The Israelite’s greatest danger was not that they would fail in their conquest and have too little to live on, but that they would succeed and have too much. God told them: When you are full, you will forget Me. Excess leads to idolatry.

Proverbs 30 records the prayer of a man who understood this danger. In verse 8 we read,

Remove far from me falsehood and lying; give me neither poverty nor riches; feed me with the food that is needful for me, lest I be full and deny you and say, “Who is the Lord?” or lest I be poor and steal and profane the name of my God.

If you look for satisfaction in money, you will never be at rest. But if you are satisfied in Christ, your contentment will be unhinged from how much you have. Burroughs describes Christian contentment as “That sweet, inward, quiet, gracious frame of spirit, which freely submits to and delights in God’s wise and fatherly disposal in every condition” (19).

We have two heart postures to choose from: Love of money and discontentment with what we have, or love of God and contentment with what He has given us, grounded in His presence and help. The first option finds you discontent whether you have much or little. The second finds you content whatever your situation.

The Cure for Greed and Fear
Further down in Hebrews 13 we read, “Do not neglect to do good and share what you have, for such sacrifices are pleasing to God” (verse 16). Do you have a lot? Give. Do you have a little? Give. Giving out of your plenty is a good way to kill greed. Giving out of your lack is a good way to kill fear. Both foster faith. When we love God and know–really know and believe–that He is our provider and will never leave us, we can love Him, not money, and give generously.

At root, we love money because we think it has the power to protect us from what we fear. But the Lord’s help is better than anything money can buy. That’s the point of verse 6. The logical flow is something like this:
Keep your life free from love of money
And be content with what you have
Because you have God with you always.

And because He is with you
The Lord is your helper,
And because the Lord is your helper, you are free not to fear–
There is nothing man can do to you that is not under Christ’s rule.

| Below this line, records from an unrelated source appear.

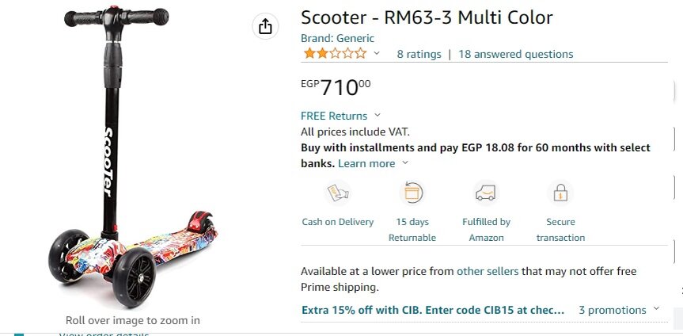This screenshot has height=336, width=683.
Task: Click the Secure transaction padlock icon
Action: [x=560, y=193]

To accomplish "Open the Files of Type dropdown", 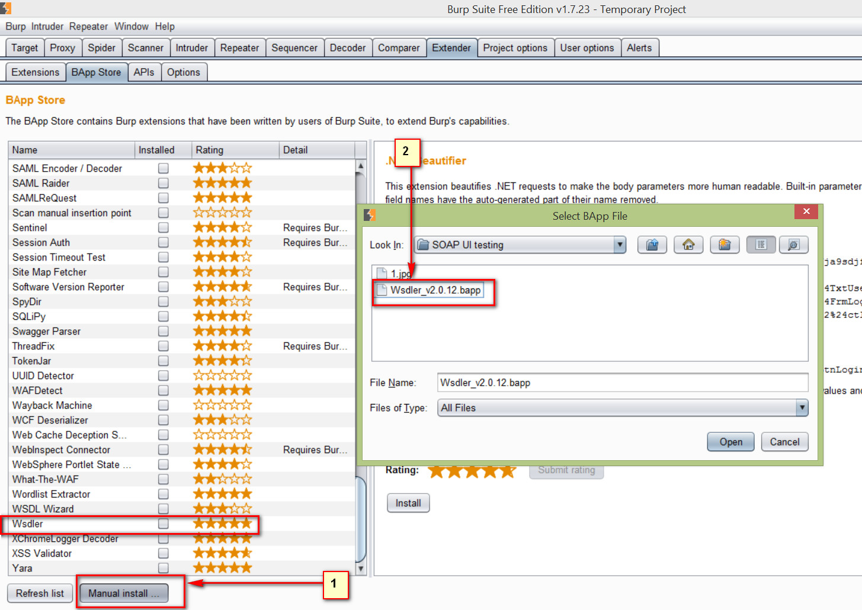I will pyautogui.click(x=802, y=407).
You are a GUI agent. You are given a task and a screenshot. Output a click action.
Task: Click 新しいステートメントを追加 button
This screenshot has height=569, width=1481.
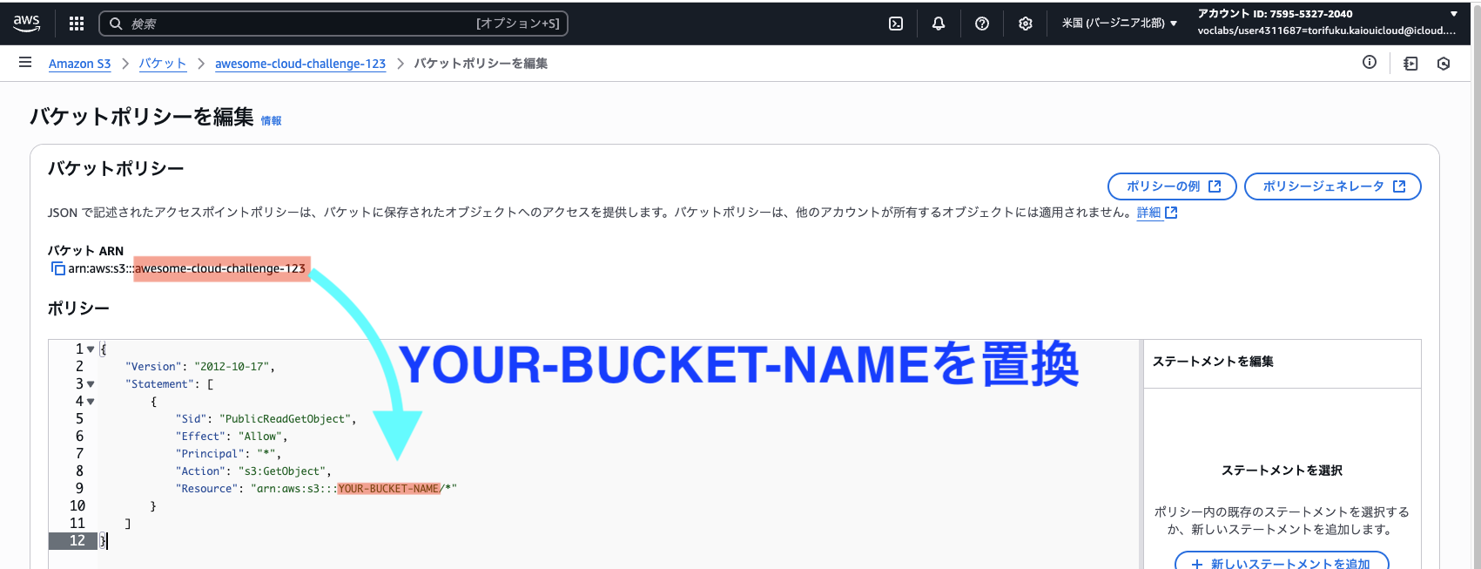coord(1282,562)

Nothing man can do to you is more powerful, or terrible, than what He who holds the power over life and death can do (Luke 12:5). If you’re not afraid of man because the Lord is your helper, you’ll have no need for money to save you.

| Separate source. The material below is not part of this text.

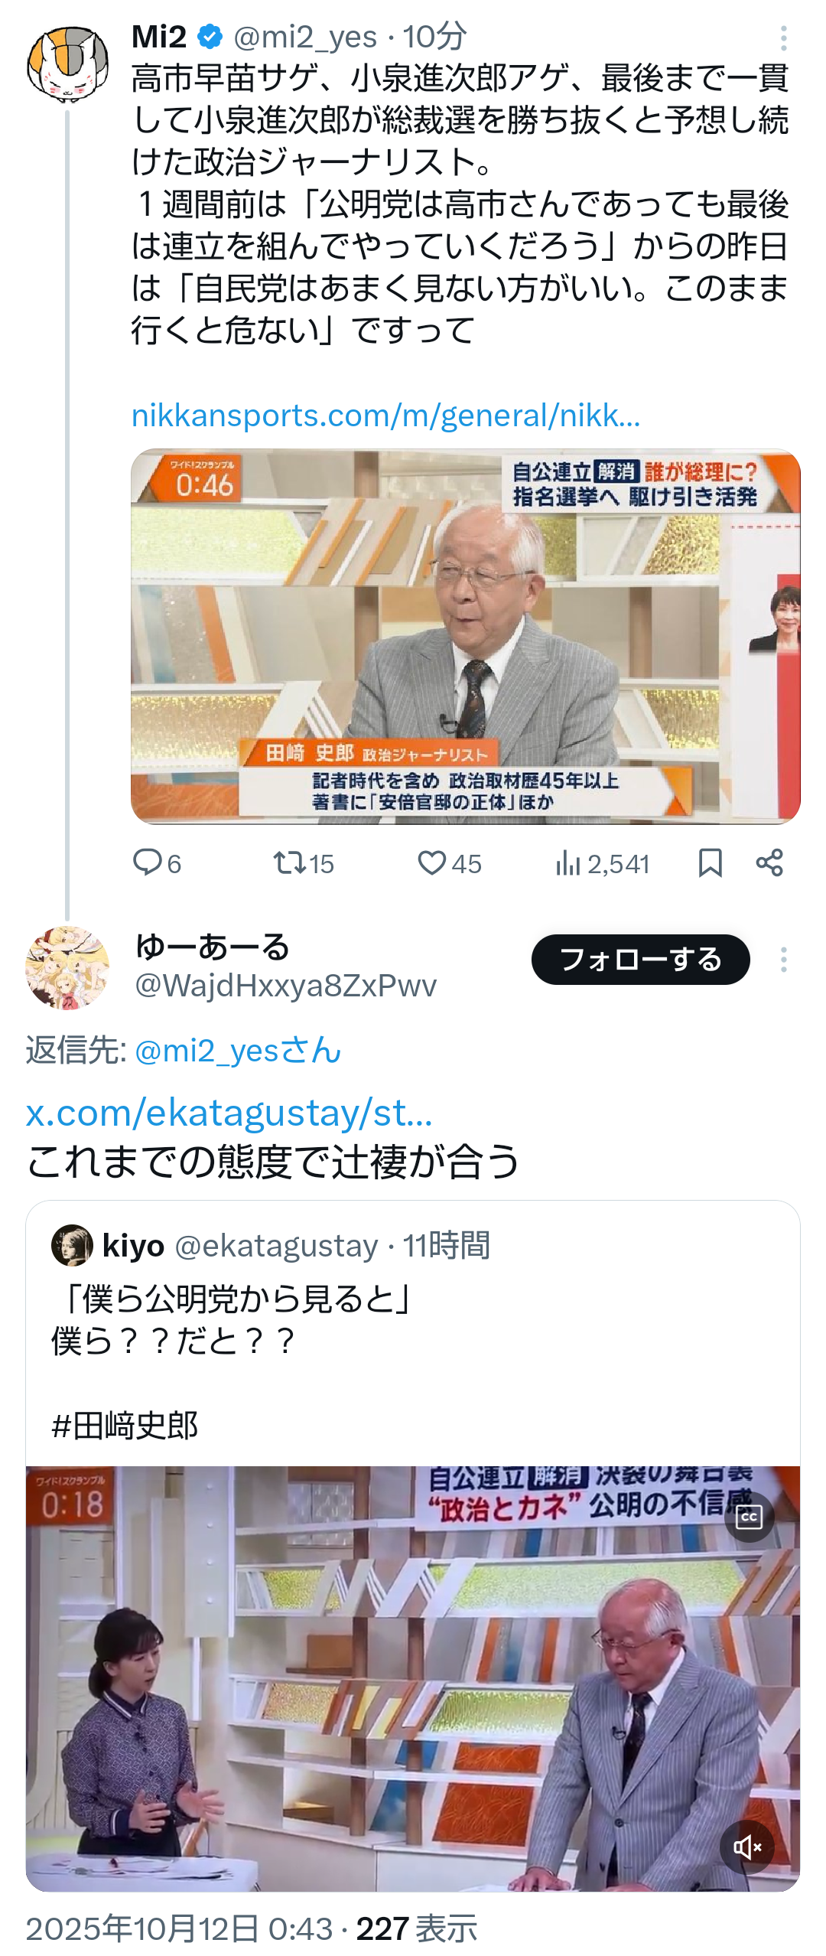Bookmark Mi2's post
This screenshot has height=1956, width=826.
711,863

If you are secure in God’s presence and the Lord’s help, you can use whatever money you have been given by God (Deuteronomy 8:18) to do what God intends you to do: provide for yourself and your family, and give to others (Ephesians 4:28, 1 Timothy 5:8).

Because God is our keeper (Psalm 121), we can keep our lives free from love of money. Because God has promised to be with us always, we can rest content in Him, whether we have much or little. Because the Lord is our helper, we can live fearlessly in the face of troubles big and small. No matter what the future holds, every Christian who is content will be able to say with Burroughs, “He has all things who has Him who has all things” (68).

 

Question to consider: Which word or phrase stands out to you. What might God be saying to you?)

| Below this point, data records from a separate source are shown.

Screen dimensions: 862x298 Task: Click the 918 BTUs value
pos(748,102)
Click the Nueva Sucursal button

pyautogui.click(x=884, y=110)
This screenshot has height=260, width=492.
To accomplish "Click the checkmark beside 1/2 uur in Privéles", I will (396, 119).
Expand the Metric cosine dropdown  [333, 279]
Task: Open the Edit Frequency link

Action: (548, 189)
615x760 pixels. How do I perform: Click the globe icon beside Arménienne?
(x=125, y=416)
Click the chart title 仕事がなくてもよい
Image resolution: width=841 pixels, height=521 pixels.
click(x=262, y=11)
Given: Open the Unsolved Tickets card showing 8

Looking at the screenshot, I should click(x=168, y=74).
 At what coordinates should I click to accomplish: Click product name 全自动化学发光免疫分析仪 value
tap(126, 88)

  1. Have you seen a drop in hours and income as a result of widespread quarantines and sheltering in place? Maybe you’ve even lost your job. Even as you pray for help, ask the Lord to show you how you can serve someone else in need.
  2. Are you afraid of losing your job or income? Ask God to comfort you with His presence and show you His power to provide. He is not limited by your circumstances.
  3. Pray and ask the Lord to make this season of financial loss a time of fruitful spiritual gain. May He do exceedingly, abundantly more than we could ask or imagine.

Prayer:  Conclude with Silence (5 Minutes)

The Our Father (slowly pray this)
Our Father which art in heaven, Hallowed be thy name. Thy kingdom come, Thy will be done on earth, as it is in heaven. Give us this day our daily bread. And forgive us our trespasses, as we forgive those who trespass against us. And lead us not into temptation, but deliver us from the evil one. For yours is the kingdom, the power, and the glory forever, Amen.